土地区画整理事業のしくみ
土地区画整理事業は、地権者の宅地を整形化し、道路や公園等の公共施設を整備・改善し、良好な環境のまちを創る事業ですが、その基本的な考えは、「換地手法」と呼ばれるものです。従前の不整形な宅地(従前地)を、事業により新たな整形化されて使いやすい宅地に変えていくことが「換地」です。この換地に伴い、土地の一部を出し合うことを「減歩」と言います。減歩には公共施設を作るための公共減歩と事業費に充当するための「保留地」を設けるための保留地減歩とに分かれます。減歩により土地が減少した分は、土地の利用のしやすさや環境の向上などの利益となって、権利者の方々に戻ってきます(図-1 土地区画整理事業のしくみ)。
また、従前地に対する減歩面積の割合のことを減歩率と言い、区画整理の事業計画を定める際の減歩率とは、平均減歩率のことであり、個々の土地の減歩率は土地の位置、形状、利用状況等を勘案して換地設計の段階で定めていくこととなります。
なお、公共施設の整備量が多い時などでは、従前地と換地との価格差が逆転することもあり、土地が減価することもあります。

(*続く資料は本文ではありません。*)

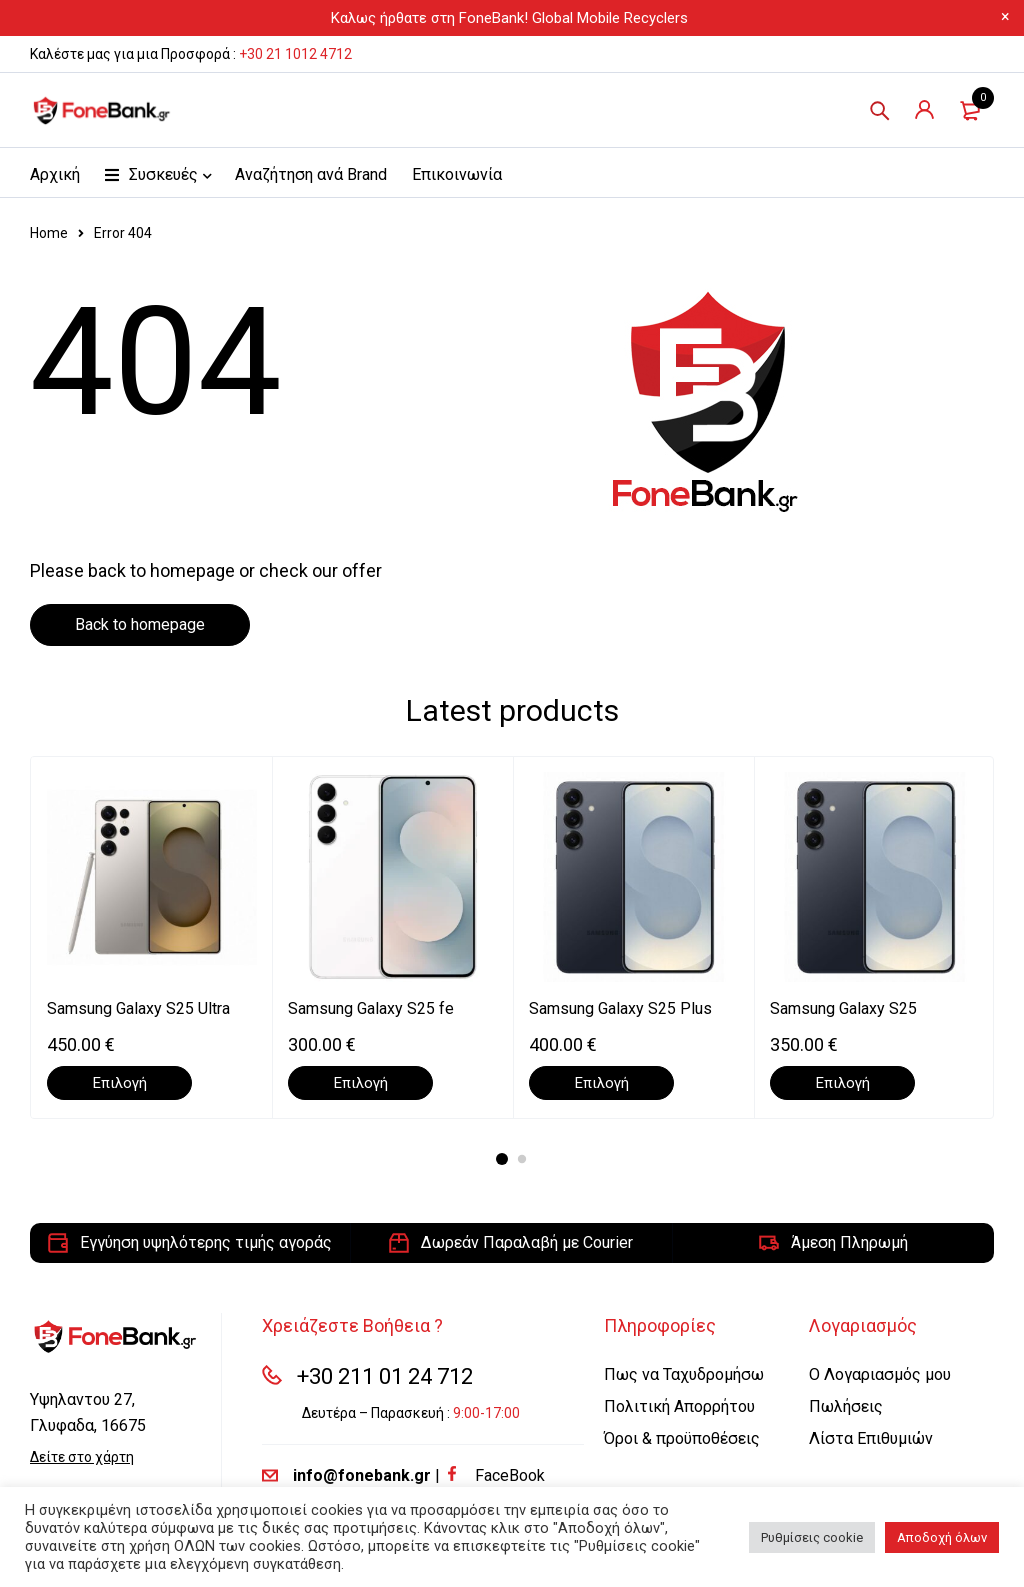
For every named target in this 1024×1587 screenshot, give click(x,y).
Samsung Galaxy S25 (843, 1008)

こういった場合においては、減価相当額について減価補償金と呼ばれる補償金が生じますが、通常では、施行者が減価補償金相当額をもって土地の先行買収を実施し、減歩緩和を図っています。
従前地が換地により移動しても、従前地にある借地権や借家権等の権利関係は原則として、換地にそのまま移り、もとの生活や業務を続けることができます。土地区画整理事業で建築物等を換地に移転する場合、建築物の所有者、居住者の方に対しては、通常生ずべき損失及び移転に要する費用が補償金として支払われます。この補償金については、建物移転料、動産移転料、仮住居補償、営業補償等がありますが、建築物の床面積、構造、建築年数、移転方法等により算出されるため、個々の建物により異なります。
事業が完了した後において、権利者の方々の従前地と換地を比較して、それぞれの土地について不均衡が生じた場合は、金銭の徴収または交付を行い調整することによって公平性を確保します。この金銭のことを清算金と呼んでいます。